**TASK REQUIREMENTS**
The lines to copy run from the one containing "[E-mail] (158, 1349)" to the end of the records below; repeat them exactly and include nothing else.

DATA TO EXAMINE: Begin

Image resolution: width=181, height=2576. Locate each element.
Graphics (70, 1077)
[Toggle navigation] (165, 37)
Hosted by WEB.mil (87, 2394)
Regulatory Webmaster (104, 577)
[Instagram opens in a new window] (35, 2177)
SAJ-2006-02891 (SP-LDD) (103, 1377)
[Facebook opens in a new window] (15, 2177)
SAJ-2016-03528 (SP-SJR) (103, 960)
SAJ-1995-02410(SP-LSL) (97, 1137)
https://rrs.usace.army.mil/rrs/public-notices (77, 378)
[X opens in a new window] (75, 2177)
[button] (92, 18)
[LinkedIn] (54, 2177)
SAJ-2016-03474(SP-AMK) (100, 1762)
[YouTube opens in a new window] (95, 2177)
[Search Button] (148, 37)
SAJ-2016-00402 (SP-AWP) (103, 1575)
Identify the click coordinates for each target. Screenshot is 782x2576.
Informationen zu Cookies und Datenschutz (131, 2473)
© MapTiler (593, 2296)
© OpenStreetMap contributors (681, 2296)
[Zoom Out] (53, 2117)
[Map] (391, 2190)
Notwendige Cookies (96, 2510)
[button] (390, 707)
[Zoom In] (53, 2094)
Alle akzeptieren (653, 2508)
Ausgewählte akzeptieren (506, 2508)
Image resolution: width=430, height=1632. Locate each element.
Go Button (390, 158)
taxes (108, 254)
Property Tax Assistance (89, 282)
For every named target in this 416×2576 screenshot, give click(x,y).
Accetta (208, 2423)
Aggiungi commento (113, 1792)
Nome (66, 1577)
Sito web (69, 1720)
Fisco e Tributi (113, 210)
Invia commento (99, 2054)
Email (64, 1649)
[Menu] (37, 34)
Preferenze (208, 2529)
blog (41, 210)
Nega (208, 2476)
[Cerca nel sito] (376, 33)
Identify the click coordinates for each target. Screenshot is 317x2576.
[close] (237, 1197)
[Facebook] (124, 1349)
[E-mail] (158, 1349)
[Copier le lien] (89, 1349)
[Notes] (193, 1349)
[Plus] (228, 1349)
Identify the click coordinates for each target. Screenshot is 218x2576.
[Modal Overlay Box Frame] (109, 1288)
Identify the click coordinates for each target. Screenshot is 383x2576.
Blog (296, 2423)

DATA TO EXAMINE: End

**WRITTEN SOLUTION**
[E-mail] (158, 1349)
[Copier le lien] (89, 1349)
[Notes] (193, 1349)
[Plus] (228, 1349)
Identify the click coordinates for each target. Screenshot is 218x2576.
[Modal Overlay Box Frame] (109, 1288)
Identify the click coordinates for each target. Screenshot is 383x2576.
Blog (296, 2423)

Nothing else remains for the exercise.